Motif Kajian Orientalis
Mengapa Barat tertarik mengkaji Timur dan Islam, mempunyai latar belakang sejarah panjang yang kompleks. Pertama adalah motif keagamaan. Barat yang disatu sisi mewakili Kristen memandang Islam sebagai agama yang sejak awal menentang doktrin-doktrinnya. Islam yang misinya menyempurnakan millah sebelumnya tentu banyak melontarkan koreksi terhadap agama itu. Itulah Islam dianggap “menabur angin” dan lalu menuai badai perseteruan dengan Kristen. Bahkan lebih ekstrim lagi, perseteruan itu ada sejak sebelum Islam datang. Thomas Right, penulis buku Early Christianity in Arabia, mensinyalir perseteruan antara Islam dan Kristen terjadi sejak bala tentara Kristen pimpinan Abrahah menyerang Ka’bah dua bulan sebelum Nabi lahir. Disitu tentara Abrahah kalah telak dan bahkan tewas. Kalau saja tentara itu tidak kalah mungkin seluruh jazirah itu berada ditangan Kristen, dan tanda salib sudah terpampang di Ka’bah. Muhammd pun mungkin mati sebagai pendeta.
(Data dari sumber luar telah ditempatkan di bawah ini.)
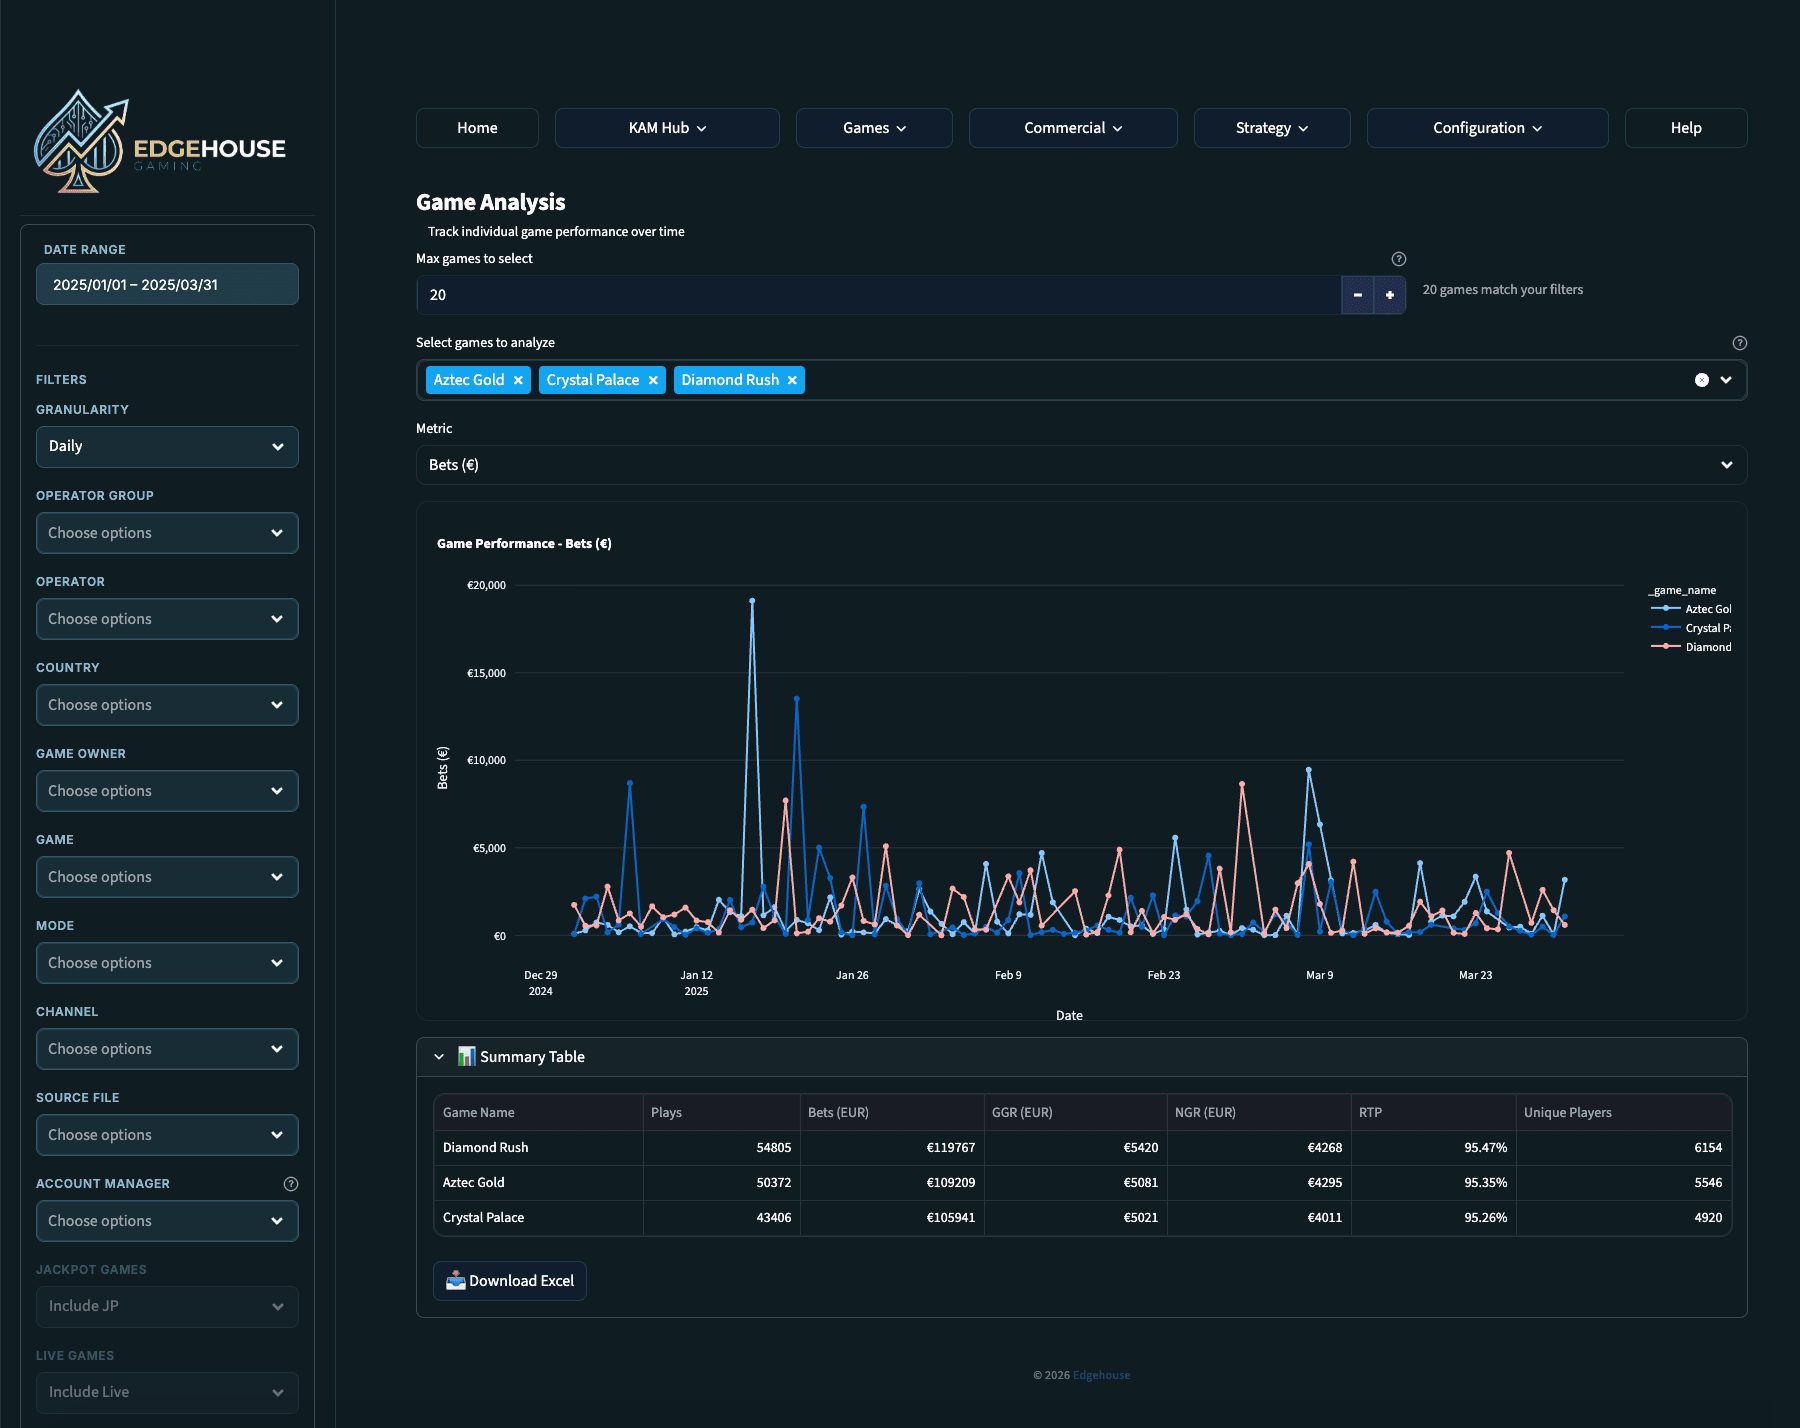The width and height of the screenshot is (1800, 1428).
Task: Open the KAM Hub menu
Action: (667, 128)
Jika Right benar berarti orang Kristen sendiri telah lama menentang millah Nabi Ibrahim, sebab mereka bukan menyerang Islam yang dibawa Nabi, tapi Ka’bah yang merupakan khazanah millah Ibrahim itu. Jadi motif orientalisme adalah keagamaan dan berkaitan dengan Kristen dan missionarisme.
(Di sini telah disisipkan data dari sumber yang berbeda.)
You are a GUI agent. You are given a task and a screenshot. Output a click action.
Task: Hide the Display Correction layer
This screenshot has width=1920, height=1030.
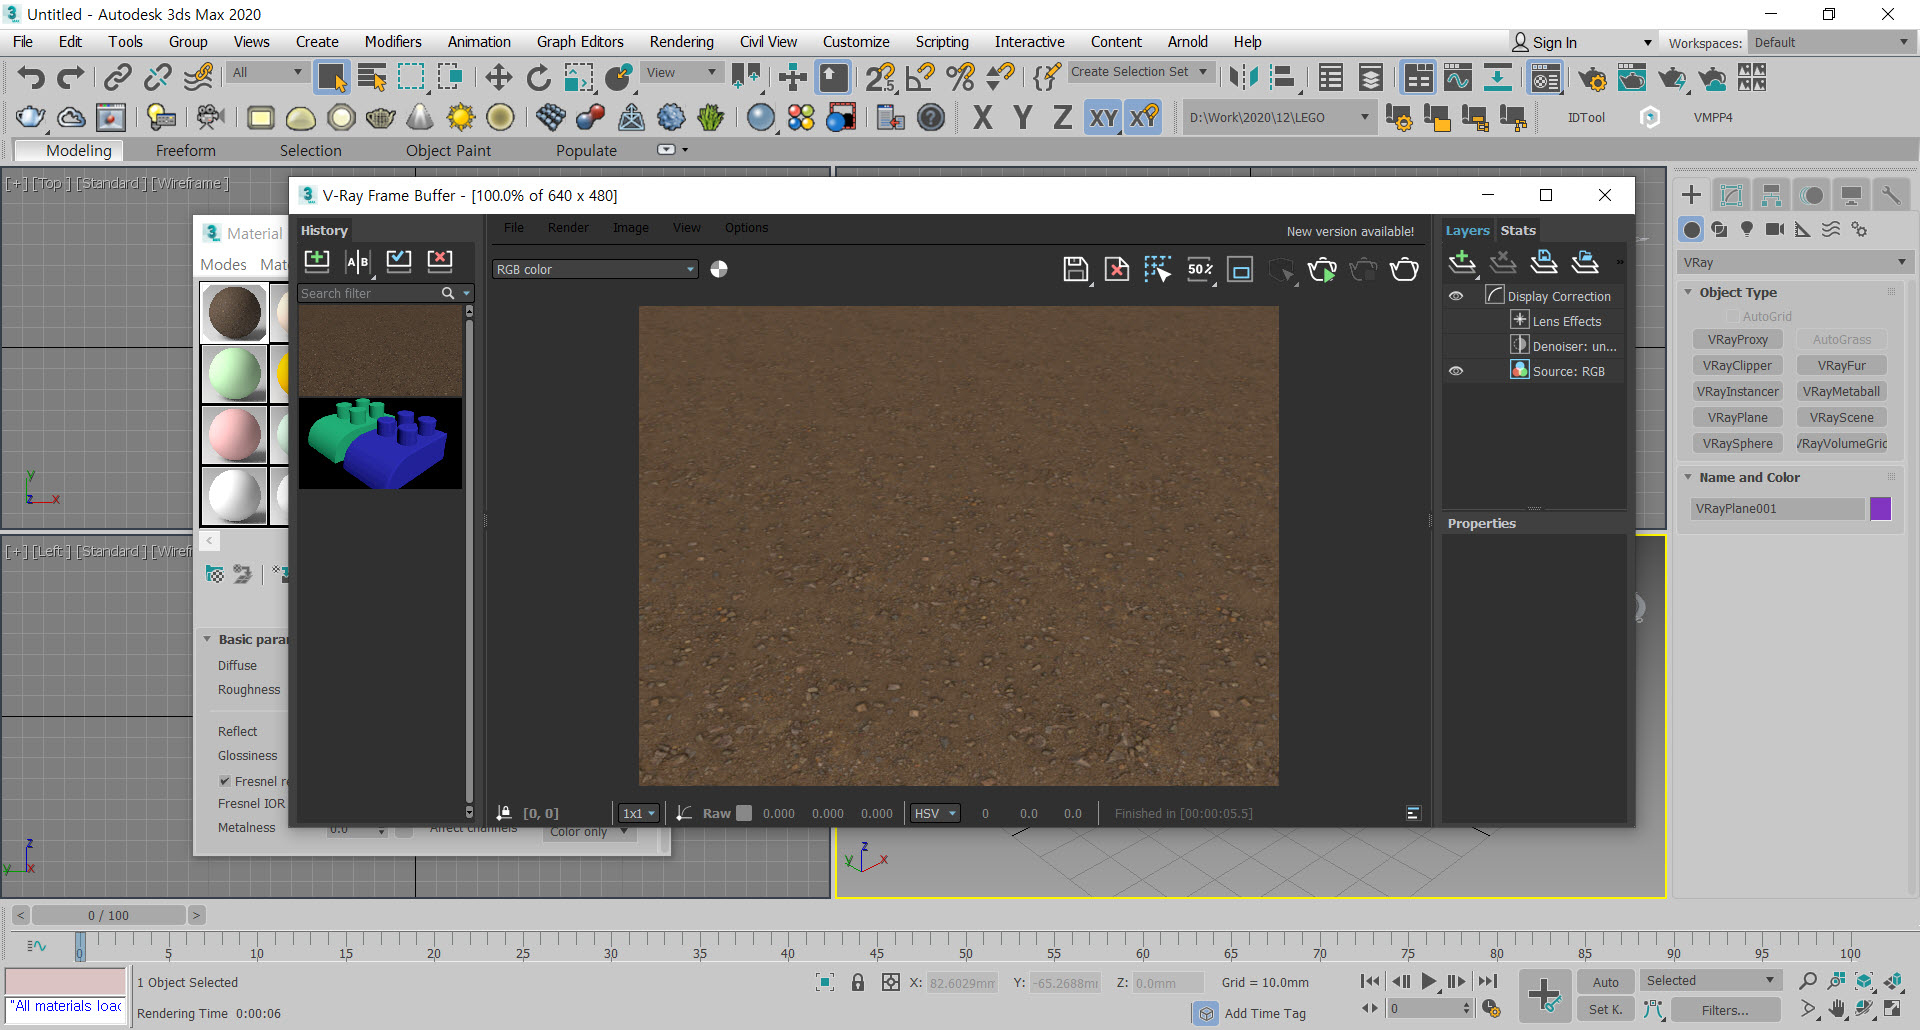(x=1456, y=296)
Kedua adalah motif politik. Islam bagi Barat adalah peradaban yang dimasa lalu telah tersebar dan menguasai peradaban dunia dengan begitu cepat. Barat sebagai peradaban yang baru bangkit dari kegelapan melihat Islam sebagai ancaman besar dan langsung bagi kekuasaan politik dan agama mereka. Barat sadar benar bahwa Islam bukan hanya sekedar istana-istana megah, bala tentara yang gagah berani atau bangunan-bangunan monumental, tapi peradaban yang memiki khazanah dan tradisi ilmu pengetahuan yang tinggi.  Oleh sebab itu mereka perlu merebut khazanah ini untuk kemajuan mereka dan sekaligus untuk menaklukkan Islam.  Sudah tentu itu semua dilakukan dengan cara-cara yang tidak fair. Motif politik ini kemudian berkembang menjadi motif bisnis atau perdagangan yang kemudian menjadi kolonialisme.
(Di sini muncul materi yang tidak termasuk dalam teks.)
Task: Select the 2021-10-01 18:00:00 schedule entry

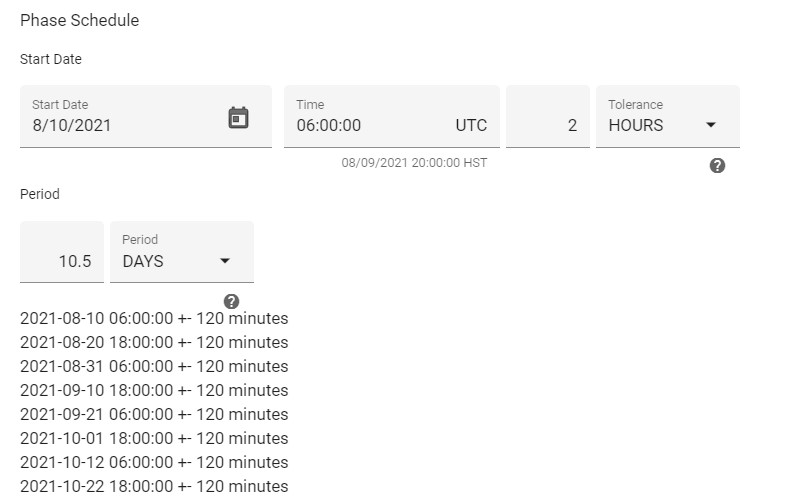Action: (x=154, y=438)
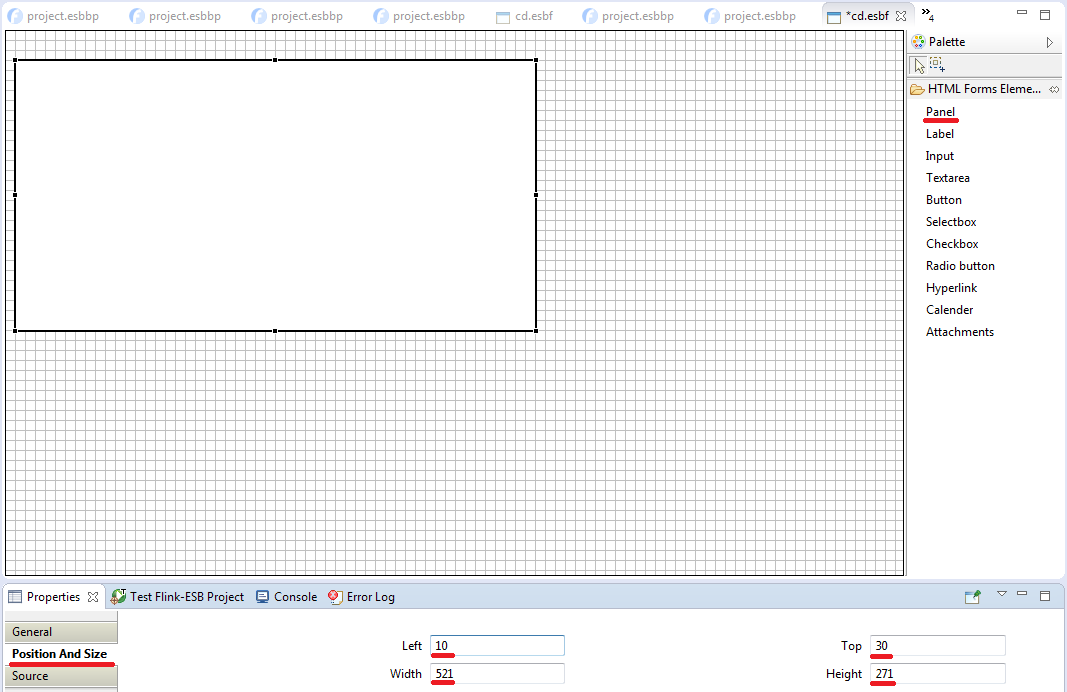The width and height of the screenshot is (1067, 692).
Task: Expand the Palette with the arrow
Action: [x=1049, y=42]
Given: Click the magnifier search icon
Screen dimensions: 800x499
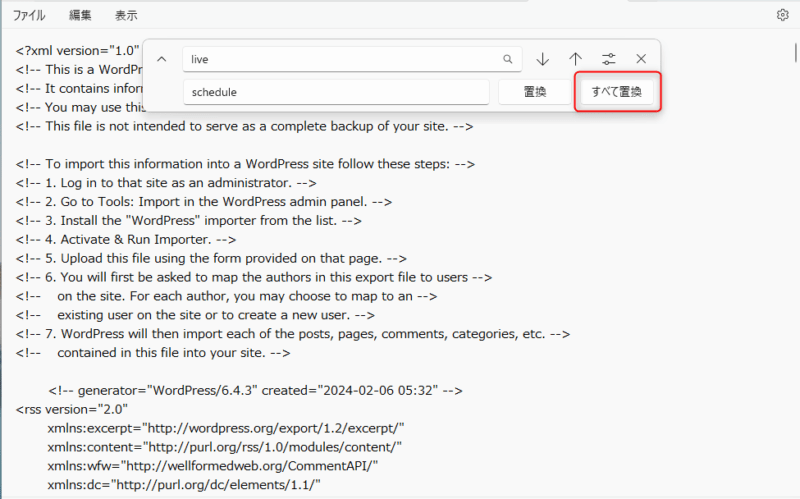Looking at the screenshot, I should (508, 59).
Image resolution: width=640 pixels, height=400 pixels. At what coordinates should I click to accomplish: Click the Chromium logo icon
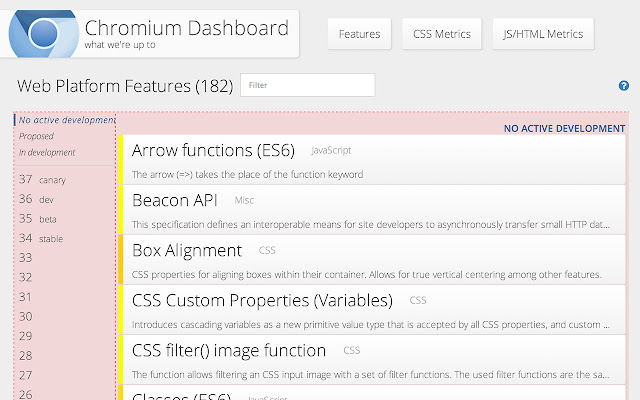(40, 32)
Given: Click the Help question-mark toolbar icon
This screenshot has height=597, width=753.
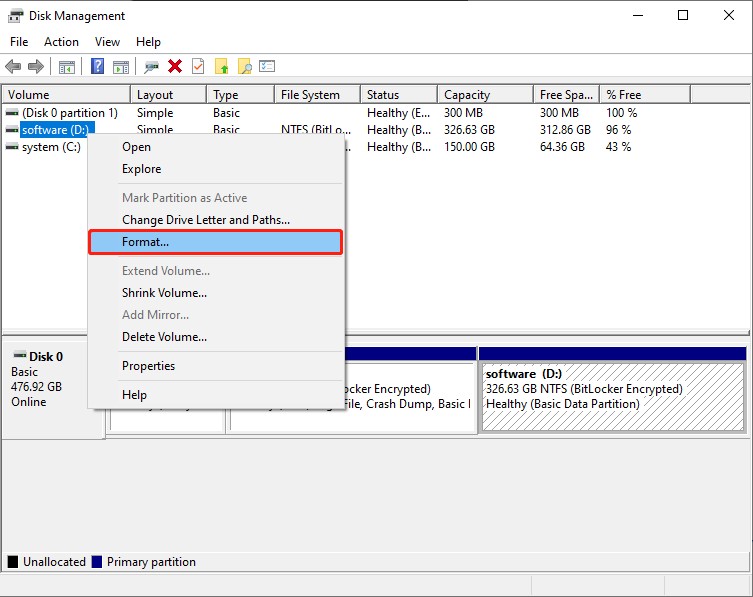Looking at the screenshot, I should pos(97,67).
Ketiga adalah motif keilmuan: Karena Islam adalah bangsa dan peradaban yang memiliki prestasi yang sangat tinggi dibidang teologi, sains, seni, kebudayaan dan lain sebagainya maka bangsa Eropah tertarik dan memerlukan kajian tentang Islam. Sebelum kebangkitan Eropah abad ke 16 Barat mengkaji berbagai tentang umat Islam, khususnya temuan ilmiahnya. Sebelum Abad Pertengahan (abad ke-5 hingga ke-15 M) misalnya cara berpikir yang dominan di Barat adalah deduktif, namun setelah mengkaji pemikiran Muslim mereka merubahnya menjadi induktif. Tidak heran jika Francis Bacon yang menulis Novum Organum (Alat Berpikir Baru) di abad ke-16, mendapatkan inspirasi cara berpikir yang empiris (induktif) dari karya-karya kaum muslimin dari masa Khilafah Abbasiyah. Dari motif-motif,  khususnya keilmuan diatas maka orientalisme digunakan untuk tujuan dan motif lain, seperti ekonomi, budaya, pemikiran dan lain sebagainya.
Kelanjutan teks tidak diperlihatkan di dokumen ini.